Un territorio pequeño donde todos se conocen, todos hablan de los que se conocen, todos guardan secretos reales o inventados, pero guardan.
Es una gran casa donde existen, se sabe, las típicas jerarquías etarias, de clase, de pertenencias diversas.
Esas jerarquías derivan en dogmas, costumbres e imposiciones varias que deben ser aceptadas por los que allí residen.
Una especie de pacto no consensuado, pero que no se debe cuestionar a la hora de la convivencia.
No hay intercambio posible entre los que llegan y los que ya estaban en ese pueblo.
Hay un orden «natural y vertical» que desciende desde las cúpulas: las familias de apellidos ilustres suelen dictaminar las normas.
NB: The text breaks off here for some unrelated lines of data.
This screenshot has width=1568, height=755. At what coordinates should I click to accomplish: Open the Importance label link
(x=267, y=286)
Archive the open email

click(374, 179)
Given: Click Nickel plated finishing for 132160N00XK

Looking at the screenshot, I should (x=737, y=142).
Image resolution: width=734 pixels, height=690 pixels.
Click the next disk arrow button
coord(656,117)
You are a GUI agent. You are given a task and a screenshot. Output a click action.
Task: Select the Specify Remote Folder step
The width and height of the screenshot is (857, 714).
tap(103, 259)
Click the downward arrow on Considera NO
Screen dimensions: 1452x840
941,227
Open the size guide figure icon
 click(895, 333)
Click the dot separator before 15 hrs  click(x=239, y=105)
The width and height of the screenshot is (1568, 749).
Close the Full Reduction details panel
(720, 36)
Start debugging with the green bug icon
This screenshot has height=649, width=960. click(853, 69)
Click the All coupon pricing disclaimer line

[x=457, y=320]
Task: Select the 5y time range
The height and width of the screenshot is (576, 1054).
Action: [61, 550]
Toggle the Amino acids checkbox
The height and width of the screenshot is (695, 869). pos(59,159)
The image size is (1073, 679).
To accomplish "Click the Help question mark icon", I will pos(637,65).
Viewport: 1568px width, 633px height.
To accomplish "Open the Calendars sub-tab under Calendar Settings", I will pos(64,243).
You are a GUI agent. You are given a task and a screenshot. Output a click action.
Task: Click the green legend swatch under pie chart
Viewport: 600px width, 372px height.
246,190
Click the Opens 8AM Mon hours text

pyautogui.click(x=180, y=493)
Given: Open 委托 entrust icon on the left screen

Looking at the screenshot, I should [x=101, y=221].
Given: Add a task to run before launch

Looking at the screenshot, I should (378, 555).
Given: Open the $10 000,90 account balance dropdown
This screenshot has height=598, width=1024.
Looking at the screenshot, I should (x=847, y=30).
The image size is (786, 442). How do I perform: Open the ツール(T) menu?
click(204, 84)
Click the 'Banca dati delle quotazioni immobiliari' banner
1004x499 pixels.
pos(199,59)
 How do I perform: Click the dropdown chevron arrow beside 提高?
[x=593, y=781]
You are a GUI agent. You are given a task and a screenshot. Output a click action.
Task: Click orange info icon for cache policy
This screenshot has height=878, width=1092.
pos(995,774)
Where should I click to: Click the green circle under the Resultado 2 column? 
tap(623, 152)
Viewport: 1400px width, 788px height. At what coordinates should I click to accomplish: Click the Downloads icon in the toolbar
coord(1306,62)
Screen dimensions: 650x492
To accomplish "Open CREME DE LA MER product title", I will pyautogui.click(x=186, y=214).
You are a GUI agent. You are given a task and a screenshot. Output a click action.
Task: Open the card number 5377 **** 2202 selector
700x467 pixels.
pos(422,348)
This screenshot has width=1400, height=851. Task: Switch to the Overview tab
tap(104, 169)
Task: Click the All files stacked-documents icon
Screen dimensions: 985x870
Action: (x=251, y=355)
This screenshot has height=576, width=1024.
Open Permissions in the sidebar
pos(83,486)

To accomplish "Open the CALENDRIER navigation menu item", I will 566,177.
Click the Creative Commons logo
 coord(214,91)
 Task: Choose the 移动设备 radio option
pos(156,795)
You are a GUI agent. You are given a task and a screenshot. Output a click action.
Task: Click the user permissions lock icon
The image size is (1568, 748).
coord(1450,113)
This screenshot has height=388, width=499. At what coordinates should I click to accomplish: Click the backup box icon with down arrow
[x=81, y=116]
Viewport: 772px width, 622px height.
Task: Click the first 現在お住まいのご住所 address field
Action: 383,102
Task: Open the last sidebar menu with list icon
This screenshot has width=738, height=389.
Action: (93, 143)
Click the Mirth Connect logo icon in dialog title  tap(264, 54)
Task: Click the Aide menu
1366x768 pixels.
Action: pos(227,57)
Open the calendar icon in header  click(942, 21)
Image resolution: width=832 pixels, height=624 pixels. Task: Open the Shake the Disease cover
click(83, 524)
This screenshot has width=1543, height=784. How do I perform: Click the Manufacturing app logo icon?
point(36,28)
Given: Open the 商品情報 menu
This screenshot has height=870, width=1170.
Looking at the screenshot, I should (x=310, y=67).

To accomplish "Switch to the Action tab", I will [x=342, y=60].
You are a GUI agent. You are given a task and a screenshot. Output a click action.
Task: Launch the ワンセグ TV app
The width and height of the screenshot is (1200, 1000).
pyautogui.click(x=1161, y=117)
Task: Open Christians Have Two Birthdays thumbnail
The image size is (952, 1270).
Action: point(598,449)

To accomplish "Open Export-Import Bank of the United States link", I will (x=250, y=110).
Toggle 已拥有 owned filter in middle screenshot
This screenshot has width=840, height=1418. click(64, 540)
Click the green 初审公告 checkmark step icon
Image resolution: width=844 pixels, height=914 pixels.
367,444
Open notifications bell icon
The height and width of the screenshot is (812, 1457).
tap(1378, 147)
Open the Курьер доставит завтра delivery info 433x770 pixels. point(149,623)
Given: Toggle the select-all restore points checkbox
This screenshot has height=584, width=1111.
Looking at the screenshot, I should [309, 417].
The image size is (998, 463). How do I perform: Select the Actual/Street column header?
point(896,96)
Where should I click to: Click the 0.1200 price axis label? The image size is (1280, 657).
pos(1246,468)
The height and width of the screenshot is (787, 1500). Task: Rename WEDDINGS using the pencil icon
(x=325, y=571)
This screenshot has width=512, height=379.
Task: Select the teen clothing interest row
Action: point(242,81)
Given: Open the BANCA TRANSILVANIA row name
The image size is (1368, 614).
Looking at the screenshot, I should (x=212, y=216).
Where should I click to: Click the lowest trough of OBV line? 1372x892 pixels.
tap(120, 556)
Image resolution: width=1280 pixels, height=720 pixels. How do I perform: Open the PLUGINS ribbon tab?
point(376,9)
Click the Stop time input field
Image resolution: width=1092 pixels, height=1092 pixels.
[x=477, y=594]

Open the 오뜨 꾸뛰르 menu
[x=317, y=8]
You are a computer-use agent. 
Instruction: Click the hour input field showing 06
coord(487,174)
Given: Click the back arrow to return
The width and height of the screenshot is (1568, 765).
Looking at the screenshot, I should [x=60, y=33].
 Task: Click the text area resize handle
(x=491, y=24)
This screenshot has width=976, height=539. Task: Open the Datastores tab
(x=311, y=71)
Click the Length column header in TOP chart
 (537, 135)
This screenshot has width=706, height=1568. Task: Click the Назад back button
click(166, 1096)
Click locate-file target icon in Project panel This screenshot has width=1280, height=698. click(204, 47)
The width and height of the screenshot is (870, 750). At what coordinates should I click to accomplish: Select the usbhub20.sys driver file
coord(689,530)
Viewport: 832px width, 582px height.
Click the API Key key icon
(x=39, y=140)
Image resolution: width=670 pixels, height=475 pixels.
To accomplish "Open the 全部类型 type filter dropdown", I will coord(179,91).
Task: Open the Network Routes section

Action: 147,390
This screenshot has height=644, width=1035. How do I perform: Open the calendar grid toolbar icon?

La obediencia es la norma.
En esa casa grande no se admiten personas o grupos que puedan modificar el orden establecido de ninguna forma.
No se concibe la amplitud, y la diversidad es un slogan de campaña y nada más.
Nadie puede perderse en un pueblo, porque todos, o casi todos, saben dónde cada uno está; ya sea por su coche, o moto o bicicleta, saben.
Las voces ancestrales son las regidoras de los lenguajes, y polemizar en ese sentido, podría costarnos la expulsión simbólica de todos los sitios posibles en la pequeña gran casa pueblerina.
En un pueblo, también existe una doble moral que dice que hay cosas que sólo les está permitidas a los jerárquicos; amantes, lujuria e intercambio de favores por debajo de la cama.
Eso sí, luego a misa.
Lo que no puede ocultarse en los pueblos, es el ruidoso silencio que hace lo no dicho, lo que conviene callar.